Eric Topol’s paper on AI/ML in healthcare made a big splash when it came out earlier this year. It’s a broad review of published models that have the potential to impact three different stakeholder groups: clinicians, patients, and the healthcare delivery system.

One of the key takeaways of the paper is that although researchers report pretty good AUC scores for models that predict health outcomes (Table 3 of the paper), this doesn’t really mean that the models would have any clinical benefits if deployed. In other words, who cares that you can predict well, if you’re not improving patient well-being? This point also came up in an interview with Marzyeh Ghassemi, a researcher at the University of Toronto.

Topol stresses that prospective trials are necessary to show actual clinical benefit. This means it’s not enough to just get high AUC scores on historical data; instead, someone has to actually deploy the model and then track patient outcomes to see whether they improve significantly after the deployment. To date there have been very few of these prospective trials – Topol calls this the “AI chasm”.

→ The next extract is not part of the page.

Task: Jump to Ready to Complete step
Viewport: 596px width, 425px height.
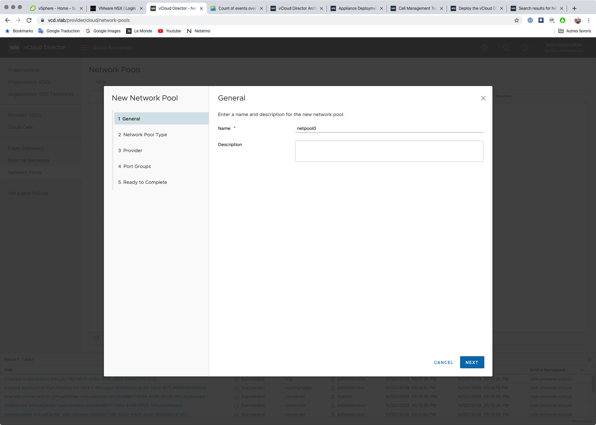Action: click(x=145, y=182)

What if we look beyond healthcare – has anyone been doing this kind of prospective trial to evaluate their ML/AI models? Yes, it’s standard practice at Booking.com, as this paper shows.

The authors say:

In Booking.com we are very much concerned with the value a model brings to our customers and our business. Such value is estimated through Randomized Controlled Trials (RCTs) and specific business metrics like conversion, customer service tickets, or cancellations.

They go on to say that in their work there are diminishing returns to model performance (better AUC =/= more $$$), and hypothesize about what might explain this. Except for the uncanny valley effect, I think all of the explanations could apply to ML/AI in healthcare as well.